> [DATA]
.....

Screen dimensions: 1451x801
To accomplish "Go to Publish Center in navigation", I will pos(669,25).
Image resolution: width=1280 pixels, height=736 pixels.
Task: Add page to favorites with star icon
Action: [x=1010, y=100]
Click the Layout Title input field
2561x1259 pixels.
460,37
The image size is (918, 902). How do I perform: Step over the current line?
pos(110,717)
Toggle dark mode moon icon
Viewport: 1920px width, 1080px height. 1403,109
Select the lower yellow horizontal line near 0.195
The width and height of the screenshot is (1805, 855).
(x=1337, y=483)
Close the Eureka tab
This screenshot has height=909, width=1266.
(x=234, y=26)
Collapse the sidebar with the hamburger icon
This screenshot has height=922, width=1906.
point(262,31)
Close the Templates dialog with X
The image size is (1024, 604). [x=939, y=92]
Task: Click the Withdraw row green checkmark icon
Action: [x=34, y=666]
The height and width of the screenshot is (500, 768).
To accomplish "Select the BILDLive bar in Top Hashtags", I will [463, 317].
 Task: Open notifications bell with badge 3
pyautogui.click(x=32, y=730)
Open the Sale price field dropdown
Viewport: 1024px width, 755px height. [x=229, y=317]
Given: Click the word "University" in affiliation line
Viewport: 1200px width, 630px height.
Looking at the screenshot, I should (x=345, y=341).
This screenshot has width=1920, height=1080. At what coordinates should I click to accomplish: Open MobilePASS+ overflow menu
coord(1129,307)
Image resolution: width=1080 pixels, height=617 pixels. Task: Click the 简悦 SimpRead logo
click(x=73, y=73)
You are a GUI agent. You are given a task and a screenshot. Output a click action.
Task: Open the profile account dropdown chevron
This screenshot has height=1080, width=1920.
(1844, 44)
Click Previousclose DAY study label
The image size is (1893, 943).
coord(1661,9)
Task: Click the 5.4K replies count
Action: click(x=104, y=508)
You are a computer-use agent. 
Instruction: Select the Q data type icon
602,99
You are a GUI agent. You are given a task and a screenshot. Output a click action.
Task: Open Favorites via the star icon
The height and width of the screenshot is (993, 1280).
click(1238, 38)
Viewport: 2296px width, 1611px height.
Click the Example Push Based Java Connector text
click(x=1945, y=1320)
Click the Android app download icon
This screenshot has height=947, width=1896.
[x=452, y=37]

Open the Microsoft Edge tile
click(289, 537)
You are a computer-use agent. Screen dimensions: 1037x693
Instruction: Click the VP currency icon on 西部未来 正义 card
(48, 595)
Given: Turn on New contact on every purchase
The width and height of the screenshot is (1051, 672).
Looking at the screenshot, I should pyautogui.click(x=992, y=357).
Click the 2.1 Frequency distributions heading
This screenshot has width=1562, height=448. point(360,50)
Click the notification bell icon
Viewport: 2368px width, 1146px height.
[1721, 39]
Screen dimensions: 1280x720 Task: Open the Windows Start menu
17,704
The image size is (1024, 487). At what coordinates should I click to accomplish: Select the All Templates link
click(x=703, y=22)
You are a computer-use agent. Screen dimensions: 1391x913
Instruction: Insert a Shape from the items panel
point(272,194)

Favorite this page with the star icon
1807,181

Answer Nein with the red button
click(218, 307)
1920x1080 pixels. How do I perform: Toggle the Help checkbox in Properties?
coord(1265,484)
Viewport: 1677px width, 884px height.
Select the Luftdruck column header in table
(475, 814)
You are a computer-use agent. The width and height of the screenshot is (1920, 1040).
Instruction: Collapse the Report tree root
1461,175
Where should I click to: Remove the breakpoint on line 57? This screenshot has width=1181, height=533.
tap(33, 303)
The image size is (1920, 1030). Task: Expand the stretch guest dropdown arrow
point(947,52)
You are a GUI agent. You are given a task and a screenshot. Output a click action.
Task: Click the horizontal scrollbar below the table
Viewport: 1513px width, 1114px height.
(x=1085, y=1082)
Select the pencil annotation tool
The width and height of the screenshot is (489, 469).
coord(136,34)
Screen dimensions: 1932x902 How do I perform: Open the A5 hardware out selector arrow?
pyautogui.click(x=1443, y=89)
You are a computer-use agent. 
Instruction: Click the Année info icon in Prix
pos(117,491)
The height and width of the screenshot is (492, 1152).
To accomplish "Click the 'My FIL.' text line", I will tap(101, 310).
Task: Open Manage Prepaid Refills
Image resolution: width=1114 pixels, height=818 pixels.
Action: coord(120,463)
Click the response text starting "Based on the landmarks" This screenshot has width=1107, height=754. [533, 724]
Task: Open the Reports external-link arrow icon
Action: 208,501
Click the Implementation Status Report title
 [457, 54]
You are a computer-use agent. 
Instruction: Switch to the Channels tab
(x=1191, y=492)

.....

Reproduce all of the data above verbatim, every line unchanged and in the same order.

> [EXERCISE OUTPUT]
Screen dimensions: 1451x801
To accomplish "Go to Publish Center in navigation", I will pos(669,25).
Image resolution: width=1280 pixels, height=736 pixels.
Task: Add page to favorites with star icon
Action: [x=1010, y=100]
Click the Layout Title input field
2561x1259 pixels.
460,37
The image size is (918, 902). How do I perform: Step over the current line?
pos(110,717)
Toggle dark mode moon icon
Viewport: 1920px width, 1080px height. 1403,109
Select the lower yellow horizontal line near 0.195
The width and height of the screenshot is (1805, 855).
(x=1337, y=483)
Close the Eureka tab
This screenshot has height=909, width=1266.
(x=234, y=26)
Collapse the sidebar with the hamburger icon
This screenshot has height=922, width=1906.
point(262,31)
Close the Templates dialog with X
The image size is (1024, 604). [x=939, y=92]
Task: Click the Withdraw row green checkmark icon
Action: [x=34, y=666]
The height and width of the screenshot is (500, 768).
To accomplish "Select the BILDLive bar in Top Hashtags", I will [463, 317].
 Task: Open notifications bell with badge 3
pyautogui.click(x=32, y=730)
Open the Sale price field dropdown
Viewport: 1024px width, 755px height. [x=229, y=317]
Given: Click the word "University" in affiliation line
Viewport: 1200px width, 630px height.
Looking at the screenshot, I should (x=345, y=341).
This screenshot has width=1920, height=1080. At what coordinates should I click to accomplish: Open MobilePASS+ overflow menu
coord(1129,307)
Image resolution: width=1080 pixels, height=617 pixels. Task: Click the 简悦 SimpRead logo
click(x=73, y=73)
You are a GUI agent. You are given a task and a screenshot. Output a click action.
Task: Open the profile account dropdown chevron
This screenshot has height=1080, width=1920.
(1844, 44)
Click Previousclose DAY study label
The image size is (1893, 943).
coord(1661,9)
Task: Click the 5.4K replies count
Action: click(x=104, y=508)
You are a computer-use agent. 
Instruction: Select the Q data type icon
602,99
You are a GUI agent. You are given a task and a screenshot. Output a click action.
Task: Open Favorites via the star icon
The height and width of the screenshot is (993, 1280).
click(1238, 38)
Viewport: 2296px width, 1611px height.
Click the Example Push Based Java Connector text
click(x=1945, y=1320)
Click the Android app download icon
This screenshot has height=947, width=1896.
[x=452, y=37]

Open the Microsoft Edge tile
click(289, 537)
You are a computer-use agent. Screen dimensions: 1037x693
Instruction: Click the VP currency icon on 西部未来 正义 card
(48, 595)
Given: Turn on New contact on every purchase
The width and height of the screenshot is (1051, 672).
Looking at the screenshot, I should pyautogui.click(x=992, y=357).
Click the 2.1 Frequency distributions heading
This screenshot has width=1562, height=448. point(360,50)
Click the notification bell icon
Viewport: 2368px width, 1146px height.
[1721, 39]
Screen dimensions: 1280x720 Task: Open the Windows Start menu
17,704
The image size is (1024, 487). At what coordinates should I click to accomplish: Select the All Templates link
click(x=703, y=22)
You are a computer-use agent. Screen dimensions: 1391x913
Instruction: Insert a Shape from the items panel
point(272,194)

Favorite this page with the star icon
1807,181

Answer Nein with the red button
click(218, 307)
1920x1080 pixels. How do I perform: Toggle the Help checkbox in Properties?
coord(1265,484)
Viewport: 1677px width, 884px height.
Select the Luftdruck column header in table
(475, 814)
You are a computer-use agent. The width and height of the screenshot is (1920, 1040).
Instruction: Collapse the Report tree root
1461,175
Where should I click to: Remove the breakpoint on line 57? This screenshot has width=1181, height=533.
tap(33, 303)
The image size is (1920, 1030). Task: Expand the stretch guest dropdown arrow
point(947,52)
You are a GUI agent. You are given a task and a screenshot. Output a click action.
Task: Click the horizontal scrollbar below the table
Viewport: 1513px width, 1114px height.
(x=1085, y=1082)
Select the pencil annotation tool
The width and height of the screenshot is (489, 469).
coord(136,34)
Screen dimensions: 1932x902 How do I perform: Open the A5 hardware out selector arrow?
pyautogui.click(x=1443, y=89)
You are a computer-use agent. 
Instruction: Click the Année info icon in Prix
pos(117,491)
The height and width of the screenshot is (492, 1152).
To accomplish "Click the 'My FIL.' text line", I will tap(101, 310).
Task: Open Manage Prepaid Refills
Image resolution: width=1114 pixels, height=818 pixels.
Action: coord(120,463)
Click the response text starting "Based on the landmarks" This screenshot has width=1107, height=754. [533, 724]
Task: Open the Reports external-link arrow icon
Action: 208,501
Click the Implementation Status Report title
 [457, 54]
You are a computer-use agent. 
Instruction: Switch to the Channels tab
(x=1191, y=492)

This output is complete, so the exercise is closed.